Transcoding and filters
- After reading the input it needs to be unpacked and video and audio need to be separated. Since different parts of the media need to be handled differently.
- After unpacking, we need to uncompress the video and audio in order to get the actual video pixels and audio samples.
- Then we go through a kind of a reverse process when we need to compress data using a possibly different algorithm.
- And also, we need to pack it into a possibly different format before finally writing it to the output.
- These components are also known by some other more formal names.
- Unpacking is actually known as demuxing.
- The process of compressing falls under the more general process called decoding.
- Similarly, compressing is actually known by encoding and packing is referred to as muxing.
- So after the media is read, unbaked and uncompressed, it can go through any number of filters that modify it before compressing, packing and finally outputting it.
Example flow
- The input can be a disk file, but it can also be read over network protocols like HTP or FTP. In this example, the input is in a mixed up format that has video and audio packed together into a container.
- This goes through a component called demuxer, which can understand the container format and can separate the video and audio data.
- The demuxer comes from one of the libraries inside of ffmpeg, which is called libavformat.
- The output of the demuxer is a series of encoded frames, each of which contains compressed video and audio data.

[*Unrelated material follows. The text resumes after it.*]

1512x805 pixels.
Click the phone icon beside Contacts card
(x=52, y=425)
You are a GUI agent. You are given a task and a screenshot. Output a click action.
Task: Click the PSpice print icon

- These encoded frames then travel through a decoder coming from libavcodec, which is another ffmpeg library.
- The decoder outputs, raw image and sound data. This decoded frame can then pass through any number of filters which can modify the video and audio.
- These filters are coming from yet another ffmpeg library called libavfilter.
- They first enter an encoder, which compresses the raw data with some codec.
- Then then these encoded frames go through a muxer which packages the data into a container format.